Anyone who has read all my posts on Washpost opinion gal Jennifer Rubin would probably tell me to shut the fuck up. But this one’s different, because I agree with Jennie yet dispute her tactics.
Jennie’s post of contention, “Graham sums up how stupid the GOP has become”, is an extended poke at South Carolina mushmouth/loudmouth Lindsey Graham, who, Jennie points out, once ridiculed Donald Trump but now seems determined to be recognized as the president’s biggest and bestest bitch. The new Lindsey, Jennie (correctly) says, “perfectly typifies the horrible habits of the Trumpized GOP — playing to low-information voters’ ignorance, ignoring real problems in favor of hyperventilating over phony ones, infatuation with authoritarianism and deep cynicism.”
Okay, that’s 100% true, but a few column inches later, Jennie goes off the rails, pissed, justifiably, that Graham wants the president to take money allocated to be spent on such projects as a middle school (for children of military personnel) in Kentucky for his false border emergency, “explaining” that “I would say it’s better for the middle-school kids in Kentucky to have a secure border.”
“[T]est scores for kids in rural, red states like Kentucky are atrocious,” wails born in Pennsylvania raised in California Jennie, sounding very much like the provincial bi-coaster she is. “Kentucky routinely ranks near the bottom in educational attainment.” Jennie “proves” her first statement by quoting a state testing official moaning over scores on Kentucky’s own state tests, while she buttresses the second to a link that, if you search long enough, ranks states by percentages of residents according to educational attainment.

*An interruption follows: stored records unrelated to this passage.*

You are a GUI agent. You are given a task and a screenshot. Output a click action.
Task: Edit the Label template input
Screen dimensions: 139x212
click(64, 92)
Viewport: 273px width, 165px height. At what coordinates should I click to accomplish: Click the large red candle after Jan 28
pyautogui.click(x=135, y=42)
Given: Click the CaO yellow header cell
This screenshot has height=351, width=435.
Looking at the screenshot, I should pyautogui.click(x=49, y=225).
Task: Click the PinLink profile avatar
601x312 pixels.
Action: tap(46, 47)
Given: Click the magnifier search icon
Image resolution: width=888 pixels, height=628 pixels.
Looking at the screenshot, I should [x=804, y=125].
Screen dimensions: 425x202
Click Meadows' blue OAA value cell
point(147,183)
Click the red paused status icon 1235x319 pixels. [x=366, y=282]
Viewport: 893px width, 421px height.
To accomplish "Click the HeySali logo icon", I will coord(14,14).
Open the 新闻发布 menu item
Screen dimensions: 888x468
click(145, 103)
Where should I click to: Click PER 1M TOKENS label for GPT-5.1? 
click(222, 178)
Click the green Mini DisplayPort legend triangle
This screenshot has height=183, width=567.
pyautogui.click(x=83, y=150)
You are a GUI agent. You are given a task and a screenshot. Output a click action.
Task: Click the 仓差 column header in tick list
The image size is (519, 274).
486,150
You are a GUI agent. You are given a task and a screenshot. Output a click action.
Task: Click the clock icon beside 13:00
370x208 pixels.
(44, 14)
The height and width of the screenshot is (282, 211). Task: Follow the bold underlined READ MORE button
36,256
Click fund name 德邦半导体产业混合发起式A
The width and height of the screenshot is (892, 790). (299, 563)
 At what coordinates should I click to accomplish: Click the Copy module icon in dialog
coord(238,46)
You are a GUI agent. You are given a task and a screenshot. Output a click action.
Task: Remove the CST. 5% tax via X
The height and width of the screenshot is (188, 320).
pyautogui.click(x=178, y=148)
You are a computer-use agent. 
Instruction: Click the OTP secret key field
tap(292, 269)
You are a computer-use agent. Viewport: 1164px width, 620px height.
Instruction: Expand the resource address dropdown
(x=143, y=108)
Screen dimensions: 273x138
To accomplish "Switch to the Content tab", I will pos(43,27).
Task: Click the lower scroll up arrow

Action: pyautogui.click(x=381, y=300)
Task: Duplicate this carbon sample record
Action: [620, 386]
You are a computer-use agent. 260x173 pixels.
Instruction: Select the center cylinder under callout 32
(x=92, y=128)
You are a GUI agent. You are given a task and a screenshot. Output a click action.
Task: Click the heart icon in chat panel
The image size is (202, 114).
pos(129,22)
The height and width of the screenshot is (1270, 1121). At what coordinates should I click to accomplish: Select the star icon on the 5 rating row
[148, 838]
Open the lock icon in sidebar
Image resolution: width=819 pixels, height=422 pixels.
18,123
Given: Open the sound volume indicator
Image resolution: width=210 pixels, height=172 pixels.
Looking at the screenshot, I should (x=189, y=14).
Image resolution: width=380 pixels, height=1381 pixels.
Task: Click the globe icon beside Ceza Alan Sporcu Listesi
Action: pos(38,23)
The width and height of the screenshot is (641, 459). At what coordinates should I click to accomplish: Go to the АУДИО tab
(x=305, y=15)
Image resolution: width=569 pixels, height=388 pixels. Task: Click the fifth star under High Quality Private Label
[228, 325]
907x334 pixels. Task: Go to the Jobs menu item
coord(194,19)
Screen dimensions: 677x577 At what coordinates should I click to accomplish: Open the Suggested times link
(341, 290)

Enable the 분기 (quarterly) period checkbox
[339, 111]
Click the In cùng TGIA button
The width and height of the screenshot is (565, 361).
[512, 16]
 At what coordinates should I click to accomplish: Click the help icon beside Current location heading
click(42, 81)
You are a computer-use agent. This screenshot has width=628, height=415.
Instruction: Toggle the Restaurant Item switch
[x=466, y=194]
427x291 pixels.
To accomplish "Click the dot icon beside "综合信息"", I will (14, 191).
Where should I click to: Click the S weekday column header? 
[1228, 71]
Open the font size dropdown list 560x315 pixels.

First of all, if you look at national testing scores, that is to say, the National Assessment of Educational Progress, or “NAEP”, on whose behalf I labored for almost 20 years, you’ll find, as of 2017, that in reading and mathematics for grades 4 and 8, Kentucky ranked at the national average for students at or above NAEP's standard for "Proficient"1 in three out of four cases (below average for grade 8 mathematics), while cough, cough California was below the national average in all four instances. In terms of educational attainment, Kentucky has a lower percentage of residents without a high school diploma than California, though, surprise, surprise, also a lower percentage of those with advanced degrees.
When people like Jennie, and their name is legion, bewail the “atrocious” scores of kids today, what they mean is “I never met a fourth-grader as smart as I am,” which is a statement that even I could make. Wailin’ Jennie and her ilk expect everyone to be like them, though, if they bother to remember, back in high school there was no one like them, no one else so compulsively competitive, so pumped over Moby Dick2 or Gödel's Incompleteness Theorem.
Afterwords
California’s poor performance is largely a function of its massive Hispanic population. Variations in test scores among states reflect both SES (socio-economic status) and the size of low-scoring racial/ethnic populations, i.e, black and Hispanic. States that are low income, and/or have large black or Hispanic populations will tend to have lower test scores. Kentucky has few blacks or Hispanics, but ranks 46th in income, which suggests that Kentucky’s educational performance could easily be higher than would be expected, considering its demographic makeup, rather than “atrocious”.
1. NAEP's "Governing Board", which sets NAEP's proficiency standards, says that every student should reach them. In fact, this is setting the bar far too high. The twelfth-grade standards "translate" to "capable of successfully completing a four-year college curriculum without remedial instruction." It is silly to expect half the student population to meet this standard, let alone the entire population.
2. When I was in high school I thought Moby was the greatest book ever written. All my friends thought it was the dumbest.